Perez, who has lived and worked in the United States nearly 20 years and has a wife and four children — three of whom are U.S. citizens in Springfield public schools — is nearing the final legal stages of deportation. ICE officials told him that he had to produce a plane ticket back to Guatemala — which he fled in 1999 to escape violence — or be detained. With a ticket, he would only have to wear a GPS ankle bracelet for ICE to monitor his whereabouts.
For Perez, who spoke to me on Thursday, Sept. 14, on his way down to the ICE office in Hartford, the fact that others would be with him as he went to the ICE office was important.
“I feel more secure, safe, and motivated because I know that I’m not alone and I have the support of a big group,” Perez said in Spanish through a translator. “We are all struggling and fighting together. And working together, we can triumph.”
It is that sentiment that shows how important such a network of activists and clergy is. And the fact is: these folks are just the tip of the iceberg of a continually growing group of people fighting against needless deportation in response to the policies of the Donald Trump administration.
A note on how Perez found himself in this predicament: It started at a Dunkin Donuts. Perez was getting his children drinks and his wife was using the bathroom. The parents asked the kids if they wanted to come inside, but they declined and stayed in the car. Minutes later, when Perez and his wife returned, they were confronted by police who cited them for child abandonment.

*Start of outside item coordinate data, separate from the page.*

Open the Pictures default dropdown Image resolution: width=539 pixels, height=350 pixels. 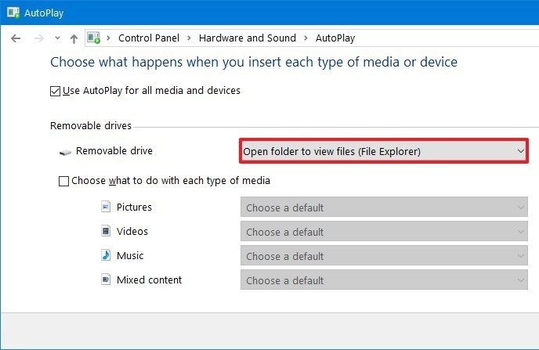tap(383, 207)
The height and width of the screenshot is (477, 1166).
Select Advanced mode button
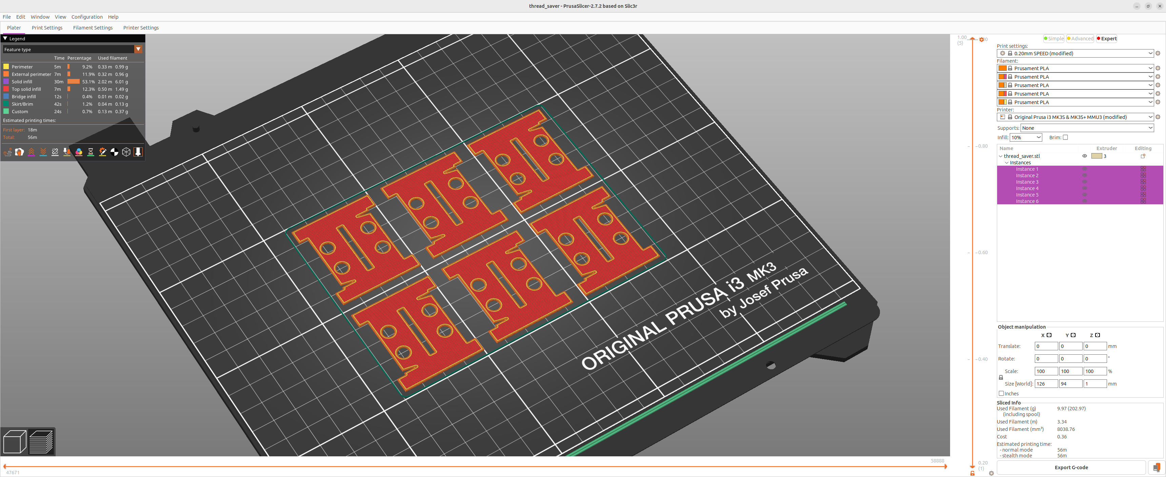pyautogui.click(x=1080, y=38)
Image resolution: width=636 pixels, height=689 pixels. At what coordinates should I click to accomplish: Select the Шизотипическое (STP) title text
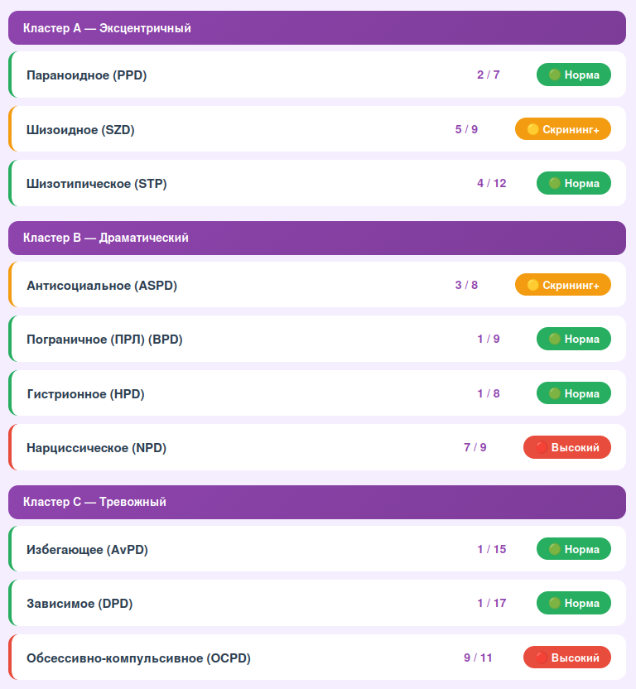[x=97, y=184]
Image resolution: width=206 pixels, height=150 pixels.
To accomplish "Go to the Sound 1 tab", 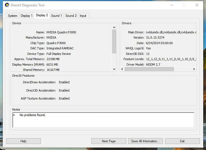I will (57, 16).
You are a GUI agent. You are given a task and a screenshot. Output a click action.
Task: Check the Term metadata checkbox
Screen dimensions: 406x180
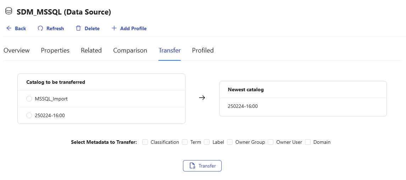click(x=185, y=142)
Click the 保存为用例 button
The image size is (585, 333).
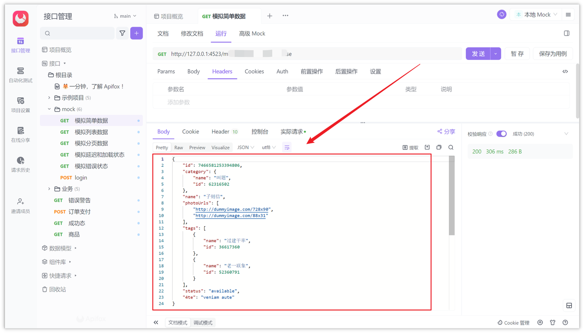pyautogui.click(x=553, y=53)
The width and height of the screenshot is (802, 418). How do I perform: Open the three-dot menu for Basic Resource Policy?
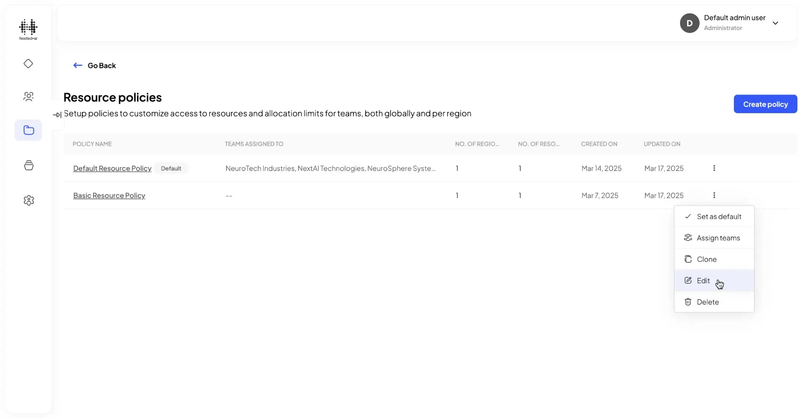pos(714,195)
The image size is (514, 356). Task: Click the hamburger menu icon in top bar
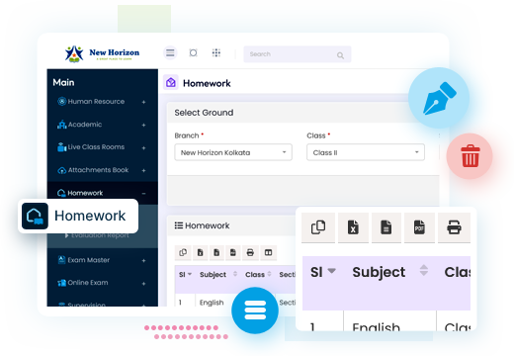click(170, 52)
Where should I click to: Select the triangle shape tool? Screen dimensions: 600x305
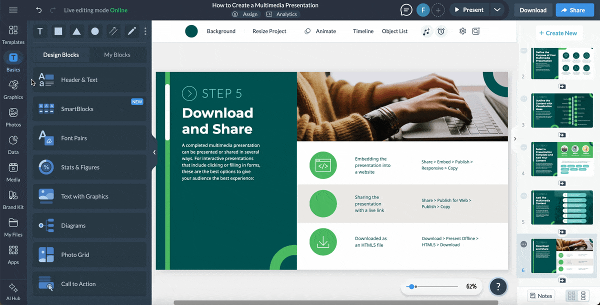(77, 31)
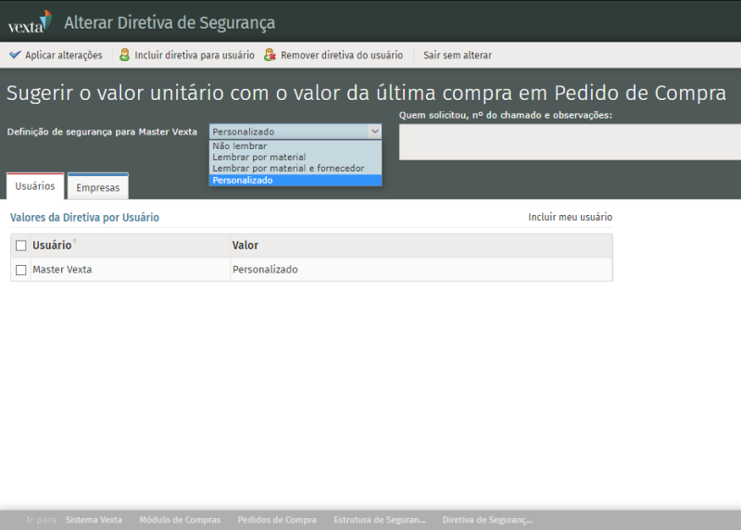Click the Incluir diretiva para usuário icon

point(124,56)
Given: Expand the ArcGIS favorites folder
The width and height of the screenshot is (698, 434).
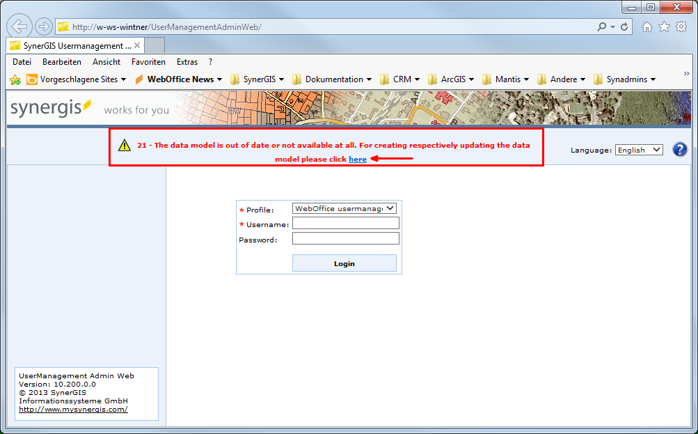Looking at the screenshot, I should [451, 79].
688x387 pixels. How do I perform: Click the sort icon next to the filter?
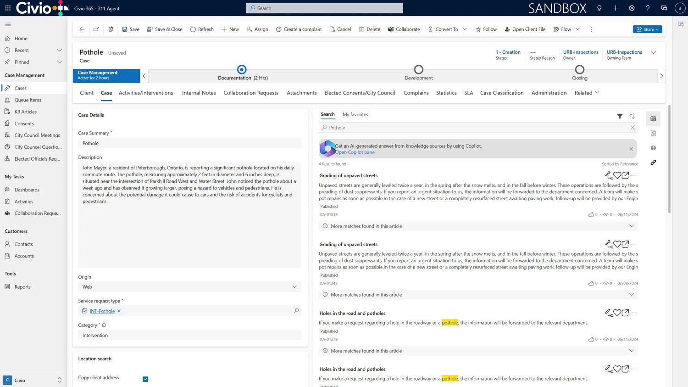pos(632,116)
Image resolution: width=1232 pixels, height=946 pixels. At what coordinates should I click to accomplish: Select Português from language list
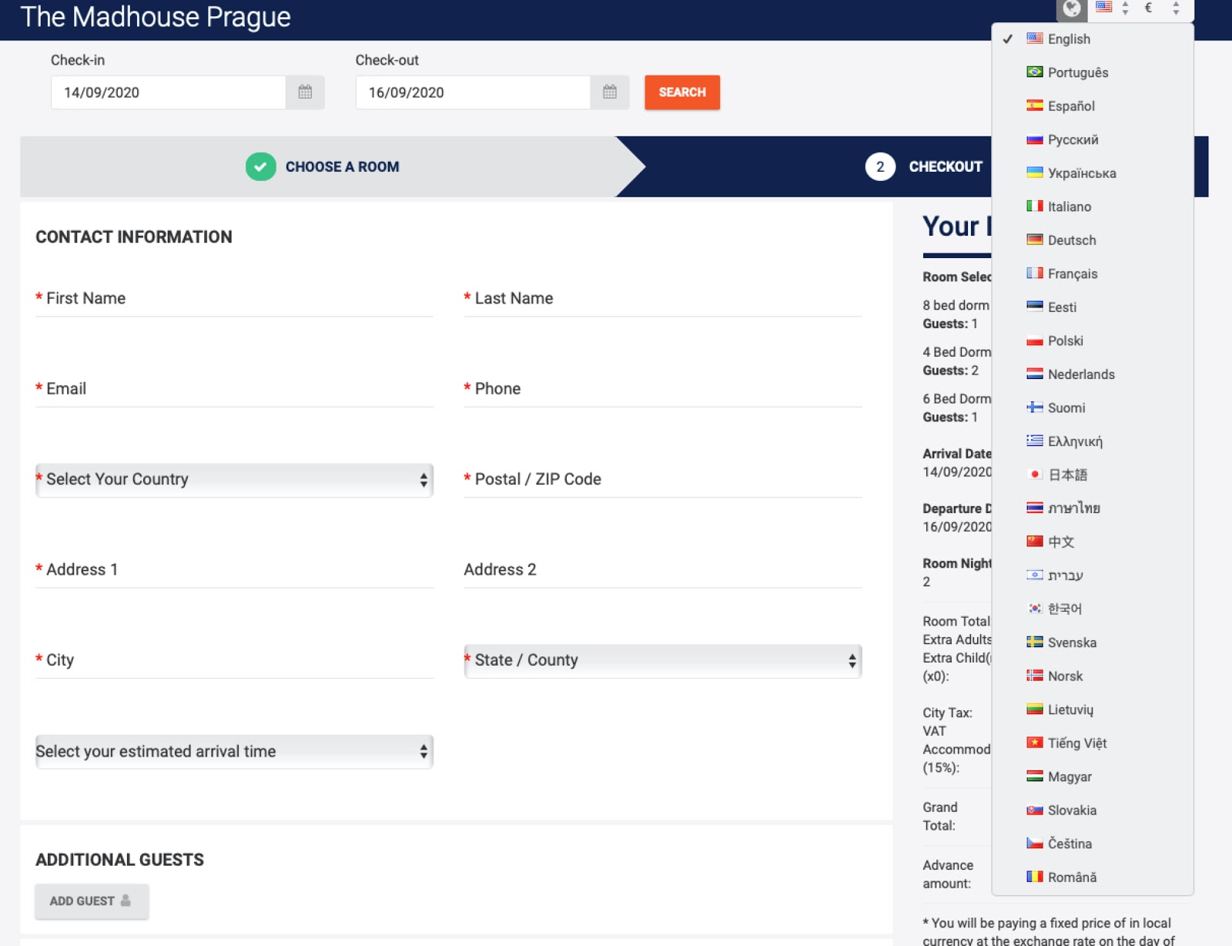pyautogui.click(x=1077, y=72)
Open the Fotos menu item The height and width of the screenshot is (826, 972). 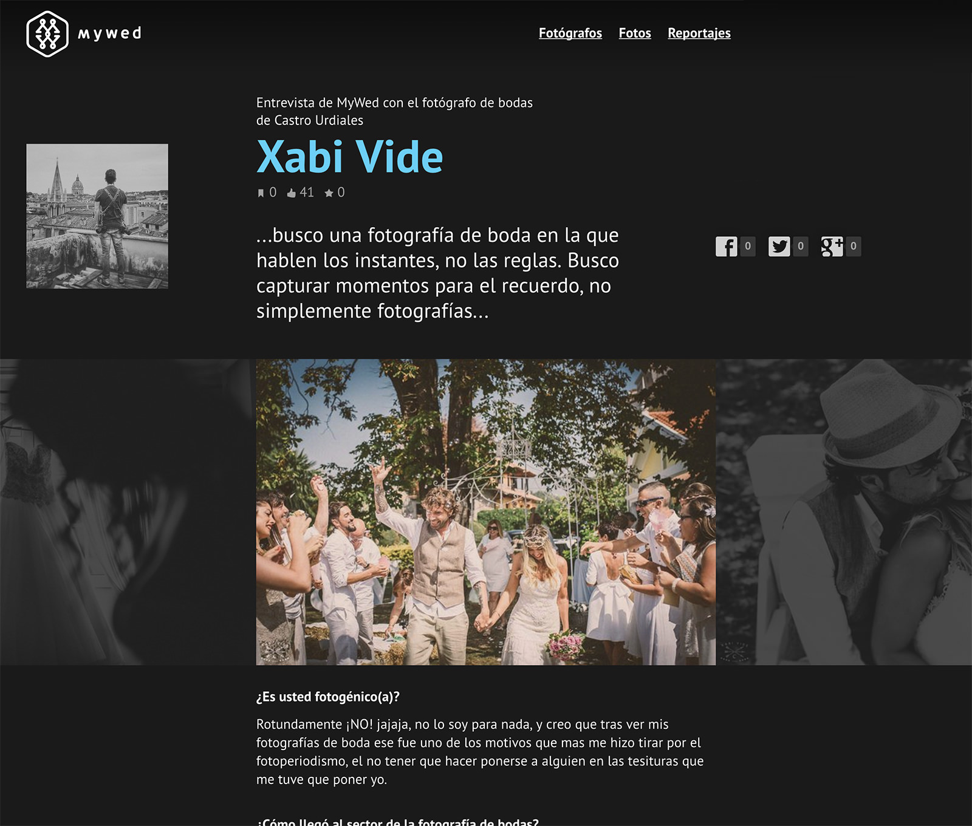[x=635, y=33]
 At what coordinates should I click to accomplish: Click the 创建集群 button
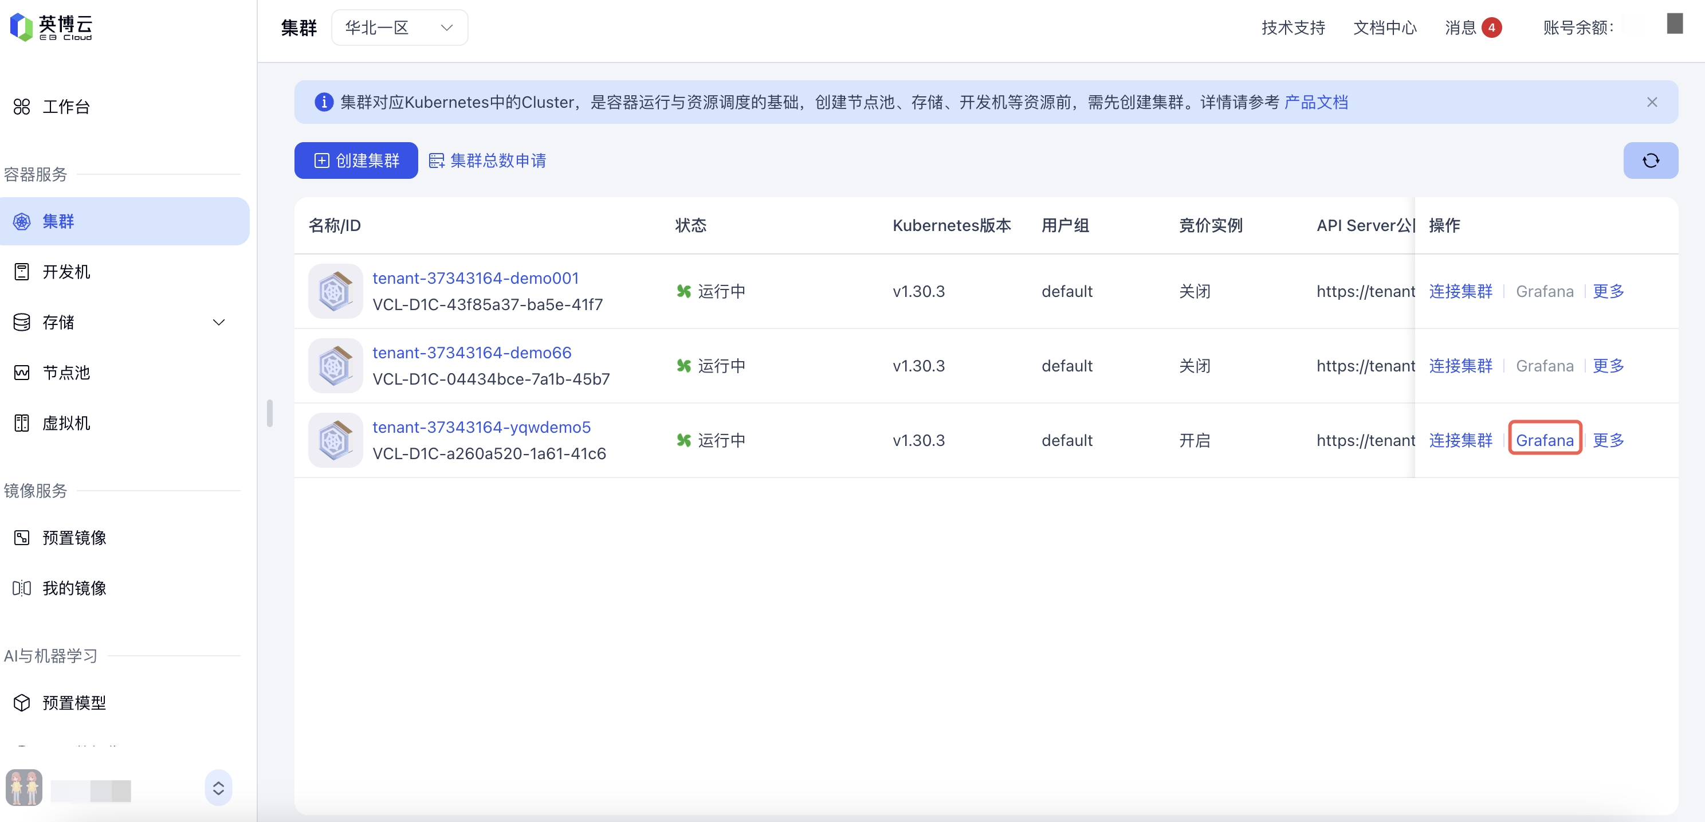tap(356, 160)
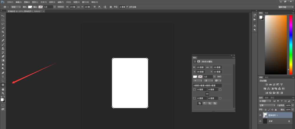Screen dimensions: 295x129
Task: Click the width W field in properties panel
Action: pyautogui.click(x=198, y=67)
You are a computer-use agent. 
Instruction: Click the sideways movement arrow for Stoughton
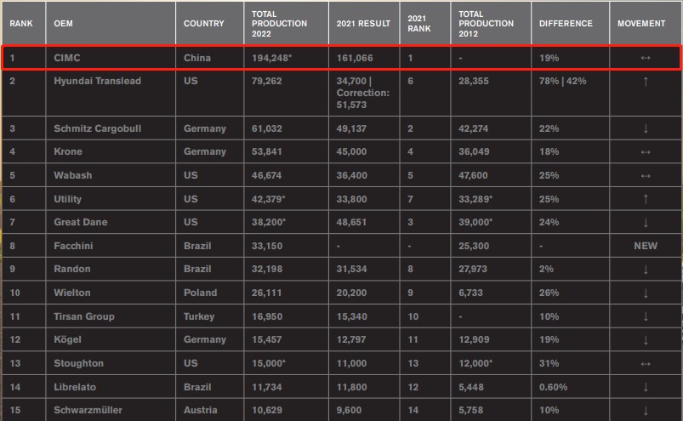(646, 363)
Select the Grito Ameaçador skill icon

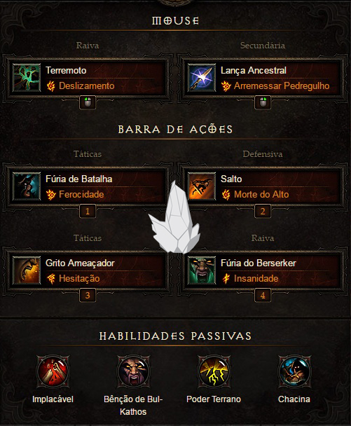click(27, 270)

That was in 2009. The charges were quickly dropped when the facts of the case came to light, but Perez’s situation was forwarded to ICE. Under the Obama administration, he was allowed to stay in the country, but now under the Trump administration, the previous system for allowing stays for low-priority unauthorized immigrants — otherwise known as productive members of society like Perez — was abolished.
It is a sad moment we are in that resources are being used to tear apart families and deport hard-working people like Perez, and that Perez is a priority for deportation. According to Rose Bookbinder, a lead organizer with the Pioneer Valley Workers Center and Jobs With Justice who accompanied Perez to Hartford that day, Perez’s likelihood of winning the right to stay through the courts is slim.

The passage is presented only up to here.